Stream: general

Topic: raw pointers with lifetimes


view this post on Zulip Soni L. (Dec 07 2024 at 11:33):

does wasmtime use raw pointers with lifetimes? (e.g. https://chaos.social/@SoniEx2/113611229674401347 ) if not why not? if so why's it not upstream? (there's no way we're the first to come up with this idea. we're probably not even the first to publish it. and yet, we never hear of it from anyone else. if it isn't useful, then why was it so useful for our needs? granted retrofitting this on an existing codebase is a pain and a half...)

view this post on Zulip bjorn3 (Dec 07 2024 at 21:39):

The actual lifetime of most values that are behind raw pointers is equal to the lifetime of the Store, however as the pointers are stored in the Store themself (which can be freely moved), Rust doesn't allow producing a 'store. That is the main reason why raw pointers are used AFAIK. Raw pointers with lifetimes are only useful when the reason you are using raw pointers is because of aliasing or the type behind the pointer not being known at compile time. It is not useful when the reason is that there is no way to express the runtime lifetime in a way that the compiler understands at compiletime.

view this post on Zulip Soni L. (Dec 07 2024 at 21:57):

well, in that case may we introduce you to selfref? safe representation of the Store (and 'store) is exactly the intended use-case of selfref

view this post on Zulip Soni L. (Dec 07 2024 at 21:58):

which we're also trying to get rid of https://chaos.social/@SoniEx2/113577841740469472

view this post on Zulip Soni L. (Dec 07 2024 at 22:01):

(as it turns out we ran into these limitations of rust pretty quickly with hexchat plugins. everyone told us it was unsolvable so we solved it ourselves.)

view this post on Zulip Soni L. (Dec 08 2024 at 01:26):

this is how we just described selfref to someone:

rust is generally thought to have no support for self references, but in truth the language has limited support for some forms of self references. it is possible to borrow a struct for the same lifetime as contained in said struct, creating a self-reference. this comes with some limitations however, and selfref attempts to address those limitations, namely the ability to move the struct's container (obviously you can't move the actual struct that has self-references because that would invalidate the references, but you can move e.g. the Box<Struct>)

unlike similar crates, selfref tries to take advantage of rust's limited support for self-references.

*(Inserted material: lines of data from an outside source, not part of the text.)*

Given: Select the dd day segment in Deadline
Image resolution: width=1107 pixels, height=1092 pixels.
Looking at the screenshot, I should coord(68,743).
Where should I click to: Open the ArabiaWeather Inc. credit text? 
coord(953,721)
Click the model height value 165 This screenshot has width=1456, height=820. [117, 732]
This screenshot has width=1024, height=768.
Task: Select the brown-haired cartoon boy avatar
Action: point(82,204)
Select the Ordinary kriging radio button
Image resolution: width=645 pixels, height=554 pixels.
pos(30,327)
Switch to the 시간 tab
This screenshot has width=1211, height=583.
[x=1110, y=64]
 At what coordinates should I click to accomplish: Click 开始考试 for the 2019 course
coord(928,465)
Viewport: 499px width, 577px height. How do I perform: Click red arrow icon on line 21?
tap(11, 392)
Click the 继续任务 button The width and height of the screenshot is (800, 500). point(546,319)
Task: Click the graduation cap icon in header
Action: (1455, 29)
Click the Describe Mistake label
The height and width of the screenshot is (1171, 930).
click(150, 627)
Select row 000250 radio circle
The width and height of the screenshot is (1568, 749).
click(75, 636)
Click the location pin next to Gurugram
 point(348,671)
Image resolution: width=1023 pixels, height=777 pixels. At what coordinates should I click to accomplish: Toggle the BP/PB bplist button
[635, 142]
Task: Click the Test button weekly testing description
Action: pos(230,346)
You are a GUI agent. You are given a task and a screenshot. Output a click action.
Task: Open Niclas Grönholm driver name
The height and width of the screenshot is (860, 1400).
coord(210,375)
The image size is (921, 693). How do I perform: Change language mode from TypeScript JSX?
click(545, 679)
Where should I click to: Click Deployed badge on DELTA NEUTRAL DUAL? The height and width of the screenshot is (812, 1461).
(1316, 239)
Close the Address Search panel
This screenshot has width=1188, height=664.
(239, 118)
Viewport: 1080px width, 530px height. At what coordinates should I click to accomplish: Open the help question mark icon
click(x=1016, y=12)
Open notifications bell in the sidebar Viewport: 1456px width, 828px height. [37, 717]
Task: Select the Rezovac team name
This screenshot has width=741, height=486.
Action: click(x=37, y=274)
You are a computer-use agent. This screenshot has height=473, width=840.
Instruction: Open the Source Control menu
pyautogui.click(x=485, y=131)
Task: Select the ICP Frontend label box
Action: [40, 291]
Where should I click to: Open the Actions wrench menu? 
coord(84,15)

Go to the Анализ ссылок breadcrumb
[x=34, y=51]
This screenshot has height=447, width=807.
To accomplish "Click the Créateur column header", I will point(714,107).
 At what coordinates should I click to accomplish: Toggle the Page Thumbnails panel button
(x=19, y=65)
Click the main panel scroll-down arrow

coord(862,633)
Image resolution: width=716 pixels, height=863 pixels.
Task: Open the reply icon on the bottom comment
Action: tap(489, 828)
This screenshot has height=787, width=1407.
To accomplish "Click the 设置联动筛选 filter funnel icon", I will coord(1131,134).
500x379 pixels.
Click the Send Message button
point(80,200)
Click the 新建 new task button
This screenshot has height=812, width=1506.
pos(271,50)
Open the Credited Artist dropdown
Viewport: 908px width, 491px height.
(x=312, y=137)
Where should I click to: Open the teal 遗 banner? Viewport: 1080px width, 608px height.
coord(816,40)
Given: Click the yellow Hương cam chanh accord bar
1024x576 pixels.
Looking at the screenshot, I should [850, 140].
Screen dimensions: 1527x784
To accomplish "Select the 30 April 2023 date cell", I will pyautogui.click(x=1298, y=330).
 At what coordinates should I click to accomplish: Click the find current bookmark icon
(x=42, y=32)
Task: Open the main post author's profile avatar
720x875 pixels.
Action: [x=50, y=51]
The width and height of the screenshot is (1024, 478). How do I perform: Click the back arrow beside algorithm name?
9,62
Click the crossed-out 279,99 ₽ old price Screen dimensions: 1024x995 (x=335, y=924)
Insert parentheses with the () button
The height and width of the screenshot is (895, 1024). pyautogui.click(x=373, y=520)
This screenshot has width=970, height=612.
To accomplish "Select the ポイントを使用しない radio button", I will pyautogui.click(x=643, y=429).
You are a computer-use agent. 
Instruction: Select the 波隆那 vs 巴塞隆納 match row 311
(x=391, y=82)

we've never seen anyone else do this

(they just use raw pointers lmao)

(literally, that's what e.g. wasmtime does)

view this post on Zulip bjorn3 (Dec 08 2024 at 09:55):

Does selfref allow modifying the thing the reference points to? If not, wasmtime can't use it as we need to be able to add new things to the Store. If however it allows arbitrary modifications, then it is unsound as you could remove and drop something that still has a reference to it. Wasmtime's use of self-references works only because Store is append-only. I don't see anything in the selfref api that allows enforcing that.

view this post on Zulip Soni L. (Dec 08 2024 at 10:18):

yes, to the extent that you have to use the usual safe rust cells (or qcell's extension of them).

view this post on Zulip Soni L. (Dec 08 2024 at 10:20):

like, we can't stop you from using cells, and that is kinda the point

hexchat-unsafe-plugin 2.4.0-pre1 (which is probably an ABI break so it should be 3.0.0-pre1 but anyway) uses selfref with various cells, look for PluginEnvironment in src/mock

view this post on Zulip Soni L. (Dec 08 2024 at 10:22):

(ngl the main reason we stopped working on hexchat-unsafe-plugin was the varargs. and burning out of rust at some point.)

view this post on Zulip Soni L. (Dec 08 2024 at 10:50):

in theory it should be possible to grow a Vec of self-references "in-place" but we don't think that's possible in safe Rust today. but you can still copy everything to a new Vec and set up the correct references that way.